As the carnival parade wound down the gentlemen reminded me of the selfless act which occurred that morning to save the life of a young woman who was stabbed in the heart with a broken bottle. They arrested my left ear, relating how fast thinking officers performed CPR, placed the victim in a police vehicle and rushed her to the Victoria Hospital. As they chastised me for not reporting on those courageous deeds, I was slowly, reluctantly and pleasantly coming around to seeing their side. But before the conversation could climax, Lucian revellers were at it again.

The thick crowd near JJ’s bar, parted like a snake was on the loose, at this time of year it only meant one thing……..fight! Instinctively the two men dressed in full camouflage sprinted to the scene.
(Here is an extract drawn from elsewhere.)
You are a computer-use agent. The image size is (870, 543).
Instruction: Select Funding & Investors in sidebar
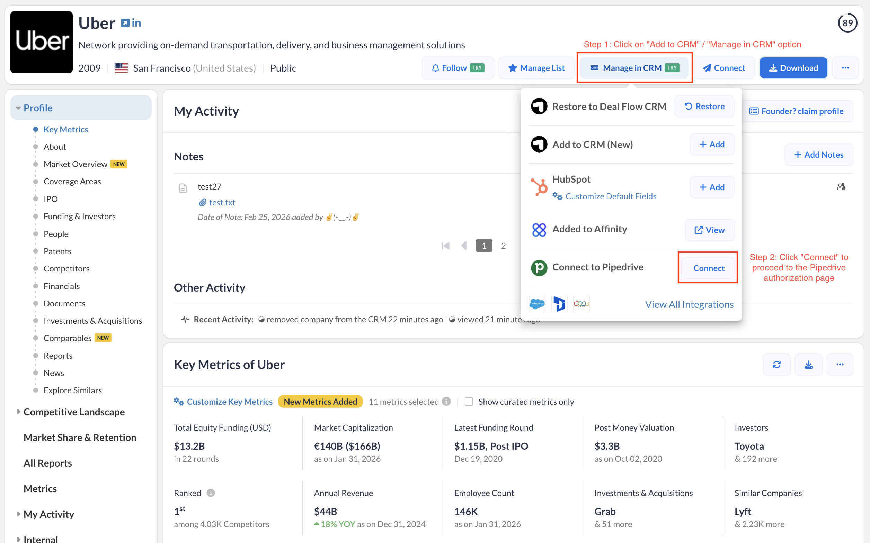tap(79, 216)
My Canon 5D Mark III sprung to life in similar fashion and all my journalistic tentacles became aroused. I dashed through the alley following the officers my finger on the trigger of the camera. By this time three other officers are involved in the chase, the suspect bolted behind some vendor’s huts, one police officer falls in the process, his colleagues pursue the suspect across the street and straight into the alley leading to the Conway ghetto. My little legs struggle and I lose sight of the officers and then………………….pow!

I arrived in the alley to catch the green flash from the firearm, my finger still on the trigger of my Canon. A suspect was lying in the gutter, guns were drawn and of course a massive crowd had swarmed the area. From nowhere voices started shouting, “Police brutality, why you’ll shoot de man, dem police too dirty.”

As the uncoordinated chorus amplified, one female approached the officers who now had the suspect in handcuffs and were dragging him out of the alley; she had a bottle in hand and was acting in an aggressive manner. Fortunately none of the officers were injured; unfortunately the loud mouth female was now in handcuffs and headed to her majesty’s custody suites.

That Canon 5D Mark III is an absolute gem. It allowed me to capture in real time the work of the men of the RSLPF. How fearlessly and unselfishly they put their lives at risk for every one of us on a daily basis, at the drop of a dime. How they go above and beyond the call of duty and break protocol to save a life. How they can give gentle directions to a tourist in need, yet, can stare down machete wielding men in an effort to prevent bloodshed.

To serve and protect, if ever there was doubt, the 558 pictures which I took in less than two and a half minutes, tells the most amazing story of selfless bravery, proper training and the pursuit of protection of every citizen by nameless, faceless, members of the Royal St Lucia Police Force.

It’s easy to criticize and most fools do. This fool will instead, stand, salute and say thank you for the simple gestures of service and protection.